-------- DATA --------
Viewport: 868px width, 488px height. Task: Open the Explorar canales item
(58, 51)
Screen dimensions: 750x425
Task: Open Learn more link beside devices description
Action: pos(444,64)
--------
## EXERCISE PROMPT:
Make an exact copy of all the lines above.

## TASK SOLUTION:
Viewport: 868px width, 488px height. Task: Open the Explorar canales item
(58, 51)
Screen dimensions: 750x425
Task: Open Learn more link beside devices description
Action: pos(444,64)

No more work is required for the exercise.